At first, the society held its meetings in hired halls. Then in 1856, the "tomb", a vine-covered, windowless, brown-stone hall was constructed, where to this day the "Bonesmen" hold their "strange, occultish" initiation rites and meet each Thursday and Sunday.
On September 29, 1876, a group calling itself "The Order of File and Claw" broke into the Skull and Bones' holy of holies. In the "tomb" they found lodge-room 324 "fitted up in black velvet, even the walls being covered with the material." Upstairs was lodge-room 322, "the 'sanctum sanctorium' of the temple... furnished in red velvet" with a pentagram on the wall. In the hall are "pictures of the founders of Bones at Yale, and of members of the Society in Germany, when the chapter was established here in 1832." The raiding party found another interesting scene in the parlor next to room 322.
From "The Fall Of Skull And Bones":
"On the west wall, hung among other pictures, an old engraving representing an open burial vault, in which, on a stone slab, rest four human skulls, grouped about a fools cap and bells, an open book, several mathematical instruments, a beggar's scrip, and a royal crown. On the arched wall above the vault are the explanatory words, in Roman letters, 'We War Der Thor, Wer Weiser, Wer Bettler Oder, Kaiser?' and below the vault is engraved, in German characters, the sentence; 'Ob Arm, Ob Beich, im Tode gleich.'
The picture is accompanied by a card on which is written, 'From the German Chapter. Presented by D. C. Gilman of D. 50'."
Daniel Coit Gilman ('52), along with two other "Bonesmen," formed a troika which still influences American life today. Soon after their initiation in Skull and Bones, Daniel Gilman, Timothy Dwight ('49) and Andrew Dickinson White ('53) went to study philosophy in Europe at the University of Berlin. Gilman returned from Europe and incorporated Skull and Bones as Russell Trust, in 1856, with himself as Treasurer and William H. Russell as President. He spent the next fourteen years in New Haven consolidating the order's power.
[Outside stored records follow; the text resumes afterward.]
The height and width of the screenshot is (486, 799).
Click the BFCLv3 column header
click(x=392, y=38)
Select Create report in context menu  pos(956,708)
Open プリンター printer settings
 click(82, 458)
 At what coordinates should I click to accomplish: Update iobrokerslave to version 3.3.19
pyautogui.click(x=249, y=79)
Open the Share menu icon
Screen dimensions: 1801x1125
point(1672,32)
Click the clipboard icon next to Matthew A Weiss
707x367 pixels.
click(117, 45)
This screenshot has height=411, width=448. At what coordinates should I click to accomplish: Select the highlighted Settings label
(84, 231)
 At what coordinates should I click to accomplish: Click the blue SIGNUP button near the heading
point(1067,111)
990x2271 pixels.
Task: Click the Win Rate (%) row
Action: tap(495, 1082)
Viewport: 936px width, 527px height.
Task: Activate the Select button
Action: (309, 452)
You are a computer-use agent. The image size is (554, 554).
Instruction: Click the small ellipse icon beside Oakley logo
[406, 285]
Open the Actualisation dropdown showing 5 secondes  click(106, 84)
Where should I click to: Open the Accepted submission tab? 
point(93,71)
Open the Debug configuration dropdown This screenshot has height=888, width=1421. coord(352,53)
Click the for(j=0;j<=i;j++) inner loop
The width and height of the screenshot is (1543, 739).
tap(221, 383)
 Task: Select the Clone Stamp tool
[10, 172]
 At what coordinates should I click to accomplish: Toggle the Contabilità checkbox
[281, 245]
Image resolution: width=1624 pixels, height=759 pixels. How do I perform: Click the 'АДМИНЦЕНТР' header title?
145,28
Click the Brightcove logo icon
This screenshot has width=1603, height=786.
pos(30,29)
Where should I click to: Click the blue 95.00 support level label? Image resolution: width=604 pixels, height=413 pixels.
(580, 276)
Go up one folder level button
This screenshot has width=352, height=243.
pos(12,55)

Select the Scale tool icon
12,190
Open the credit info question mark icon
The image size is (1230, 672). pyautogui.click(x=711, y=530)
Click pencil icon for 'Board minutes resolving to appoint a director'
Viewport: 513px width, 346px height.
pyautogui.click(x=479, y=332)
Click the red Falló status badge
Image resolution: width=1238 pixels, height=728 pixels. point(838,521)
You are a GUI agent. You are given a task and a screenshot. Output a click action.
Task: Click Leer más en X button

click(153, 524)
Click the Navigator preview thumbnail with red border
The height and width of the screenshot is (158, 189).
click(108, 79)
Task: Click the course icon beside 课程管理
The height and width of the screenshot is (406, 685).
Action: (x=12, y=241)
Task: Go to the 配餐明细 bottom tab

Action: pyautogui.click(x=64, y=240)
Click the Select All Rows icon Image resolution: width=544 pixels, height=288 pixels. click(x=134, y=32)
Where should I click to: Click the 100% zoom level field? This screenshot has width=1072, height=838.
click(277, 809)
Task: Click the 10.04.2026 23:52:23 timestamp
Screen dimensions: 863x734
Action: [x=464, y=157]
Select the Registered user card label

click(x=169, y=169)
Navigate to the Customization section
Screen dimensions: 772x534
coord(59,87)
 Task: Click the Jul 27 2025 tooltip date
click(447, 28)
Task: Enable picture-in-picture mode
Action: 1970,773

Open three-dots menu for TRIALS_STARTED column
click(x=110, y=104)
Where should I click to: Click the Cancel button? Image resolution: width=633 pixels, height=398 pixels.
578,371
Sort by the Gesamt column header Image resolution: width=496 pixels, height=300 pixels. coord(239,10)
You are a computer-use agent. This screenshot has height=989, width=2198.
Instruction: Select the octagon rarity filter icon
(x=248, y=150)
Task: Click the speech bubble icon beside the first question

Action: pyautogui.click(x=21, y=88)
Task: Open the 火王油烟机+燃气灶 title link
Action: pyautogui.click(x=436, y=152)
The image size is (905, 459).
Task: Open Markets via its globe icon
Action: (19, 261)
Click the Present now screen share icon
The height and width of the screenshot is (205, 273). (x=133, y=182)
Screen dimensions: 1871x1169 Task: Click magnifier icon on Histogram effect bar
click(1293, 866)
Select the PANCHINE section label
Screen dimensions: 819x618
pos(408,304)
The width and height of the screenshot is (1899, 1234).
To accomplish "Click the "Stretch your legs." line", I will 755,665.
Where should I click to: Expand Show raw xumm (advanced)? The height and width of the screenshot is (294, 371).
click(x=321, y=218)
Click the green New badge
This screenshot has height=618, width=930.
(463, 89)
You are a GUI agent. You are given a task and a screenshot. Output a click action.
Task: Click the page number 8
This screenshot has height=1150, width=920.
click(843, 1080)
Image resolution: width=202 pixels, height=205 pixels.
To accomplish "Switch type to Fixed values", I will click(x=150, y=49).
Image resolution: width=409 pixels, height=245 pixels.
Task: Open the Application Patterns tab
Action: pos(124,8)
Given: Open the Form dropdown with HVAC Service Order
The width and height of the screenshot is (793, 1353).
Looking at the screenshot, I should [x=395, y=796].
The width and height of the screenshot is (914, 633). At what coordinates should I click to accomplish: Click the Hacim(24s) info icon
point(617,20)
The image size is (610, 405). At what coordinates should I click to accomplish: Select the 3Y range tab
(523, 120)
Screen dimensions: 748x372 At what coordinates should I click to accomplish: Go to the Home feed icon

Gilman was appointed Librarian at Yale in 1858. Through shrewd political maneuvering, he acquired funding for Yale's science departments (Sheffield Scientific School) and was able to get the Morrill Land Bill introduced in Congress, passed and finally signed by President Lincoln, after being vetoed by President Buchanan.
This bill, "donating public-lands for State College for agriculture and sciences", is now known as the Land Grant College Act. Yale was the first school in America to get the federal land scrip and quickly grabbed all of Connecticut's share at the time. Pleased by the acquisitions, Yale made Gilman a Professor of Physical Geography.
Daniel was the first President of the University of California. He also helped found, and was the first president of, John Hopkins.
Gilman was first president of the Carnegie Institution and involved in the founding of the Peabody, Slater and Russell Sage Foundations.
His buddy, Andrew D. White, was the first president of Cornell University (which received all of New York's share of the Land Grant College Act), U.S. Minister to Russia, U.S. Ambassador to Berlin and first president of the American Historical Association. White was also Chairman of the American delegation to the first Hague Conference in 1899, which established an international judiciary.
Timothy Dwight, a professor at Yale Divinity School, was installed as president of Yale in 1886. All presidents since, have been either "Bonesmen" or directly tied to the Order and its interests.
The Daniel/Gilman/White trio was also responsible for the founding of the American Economic Association, the American Chemical Society and the American Psychological Association. Through their influences on John Dewey and Horace Mann, this trio continues to have an enormous impact on education today.